> WORK ITEM
Leave the pictures out, and transcribe the material below exactly from the line with "How do I perform: Open" to the line with "Image resolution: width=868", both lines included.

BEGIN

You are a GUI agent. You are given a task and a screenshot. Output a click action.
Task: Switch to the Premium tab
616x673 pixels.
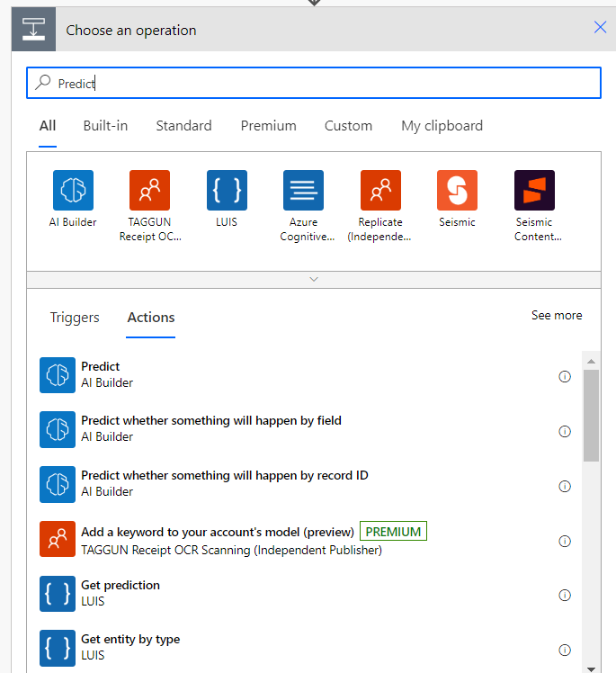268,126
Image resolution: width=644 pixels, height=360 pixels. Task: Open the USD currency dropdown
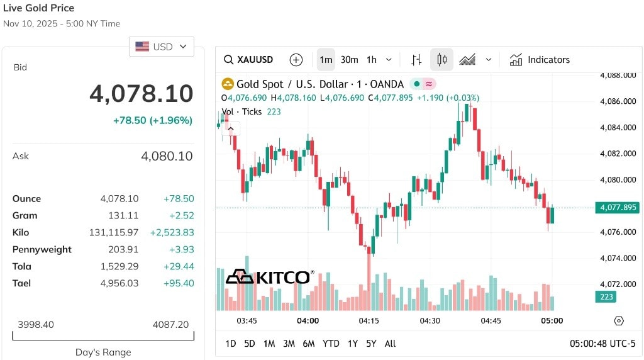[162, 47]
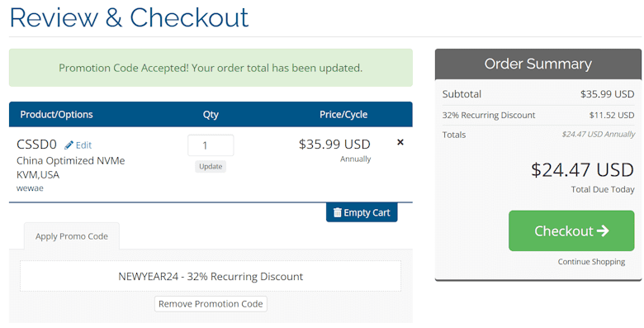Click the Order Summary panel header
Viewport: 644px width, 328px height.
pos(538,64)
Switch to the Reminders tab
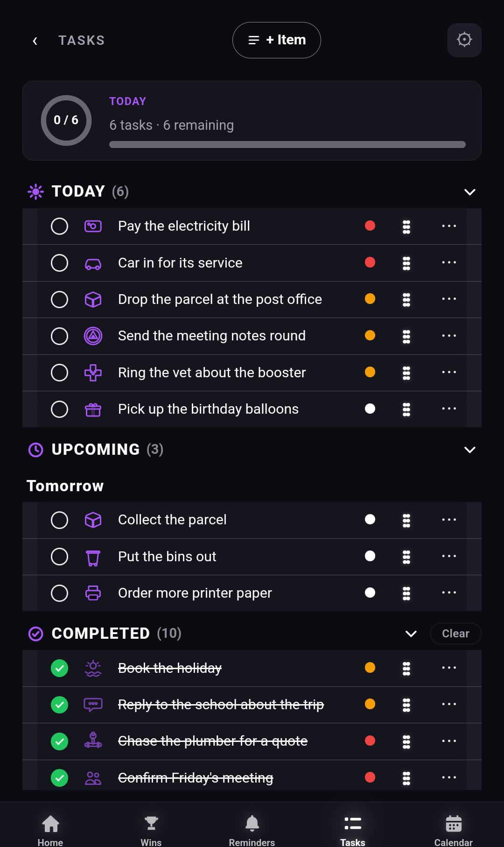This screenshot has width=504, height=847. pyautogui.click(x=252, y=830)
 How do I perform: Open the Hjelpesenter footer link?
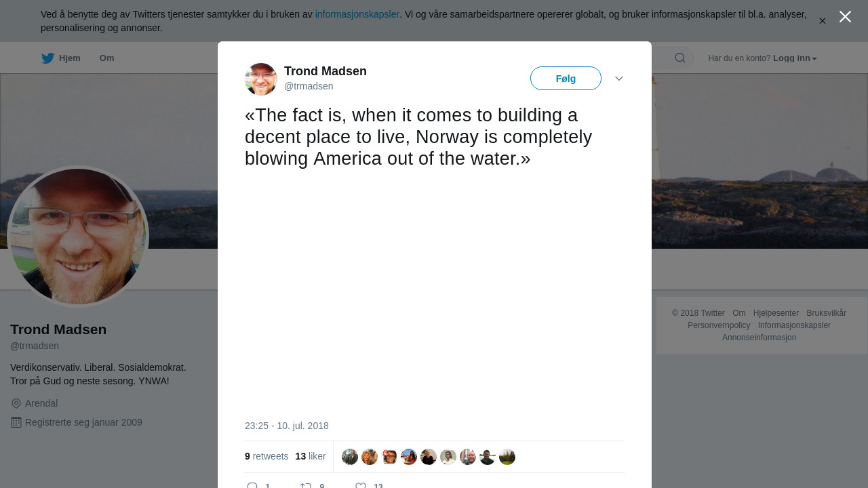776,313
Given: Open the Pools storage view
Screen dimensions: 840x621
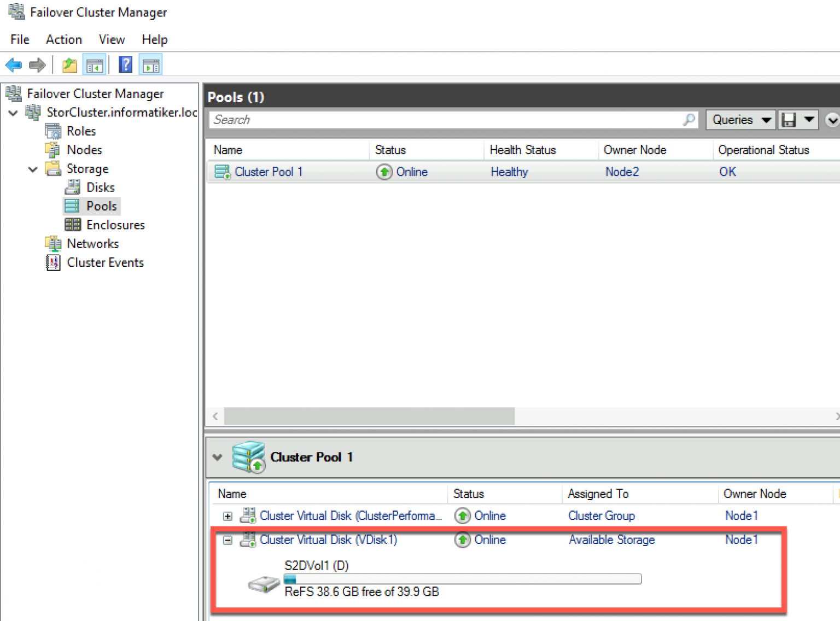Looking at the screenshot, I should [102, 206].
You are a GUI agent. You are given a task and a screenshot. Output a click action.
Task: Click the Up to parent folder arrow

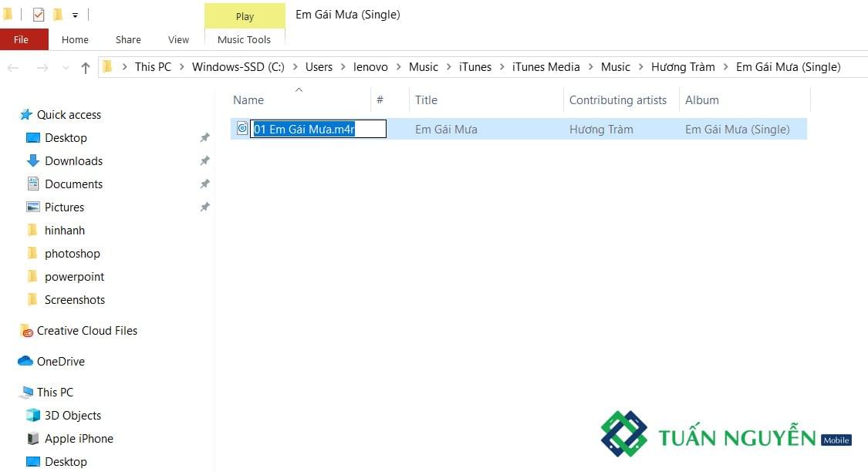pyautogui.click(x=86, y=68)
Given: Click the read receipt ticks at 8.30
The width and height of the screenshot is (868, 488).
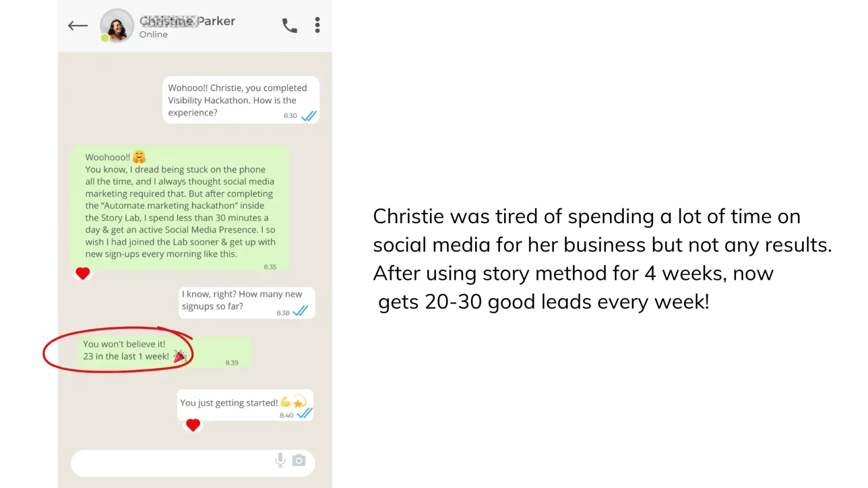Looking at the screenshot, I should point(309,116).
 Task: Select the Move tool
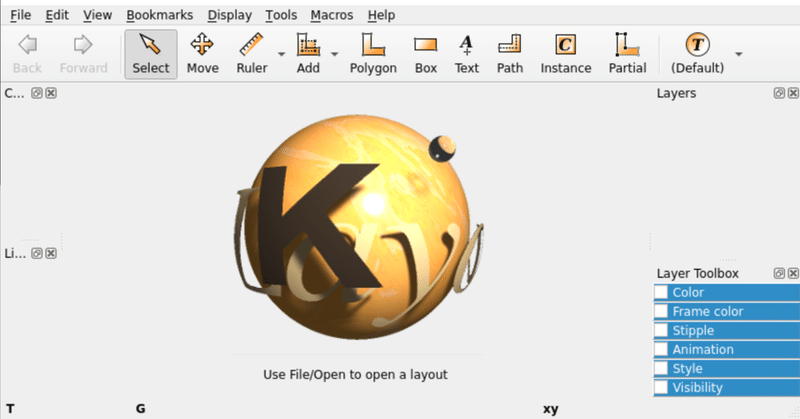tap(202, 54)
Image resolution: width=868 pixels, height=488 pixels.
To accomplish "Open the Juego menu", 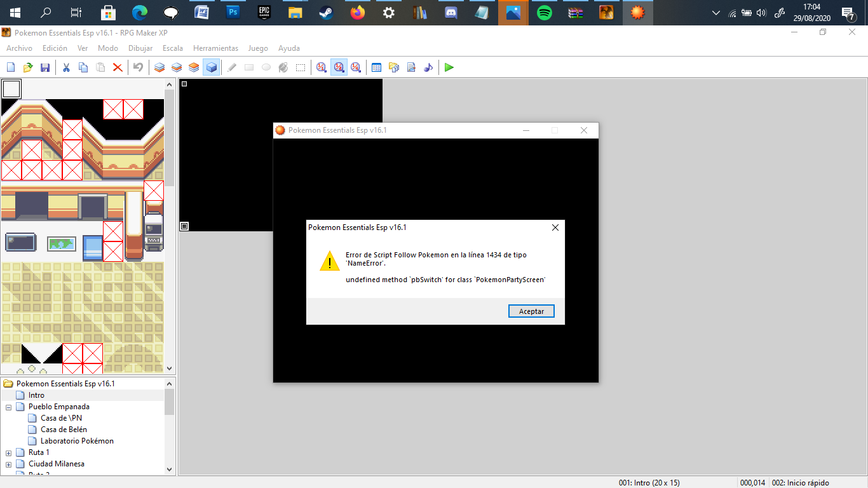I will pyautogui.click(x=257, y=48).
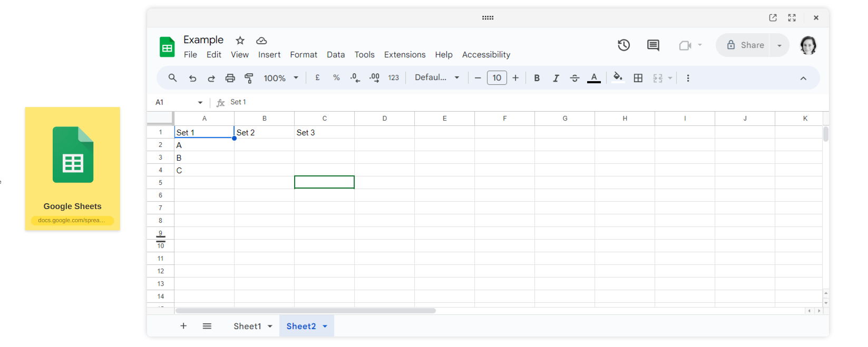Click the Share button
Viewport: 868px width, 347px height.
745,45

END

> RESPONSE AREA
 How do I perform: Open the Hjelpesenter footer link?
776,313
Given: Open the Pools storage view
Screen dimensions: 840x621
Looking at the screenshot, I should [102, 206].
You are a GUI agent. You are given a task and a screenshot. Output a click action.
Task: Click the Up to parent folder arrow

pyautogui.click(x=86, y=68)
Given: Click the read receipt ticks at 8.30
The width and height of the screenshot is (868, 488).
Looking at the screenshot, I should point(309,116).
 Task: Select the Move tool
tap(202, 54)
Image resolution: width=868 pixels, height=488 pixels.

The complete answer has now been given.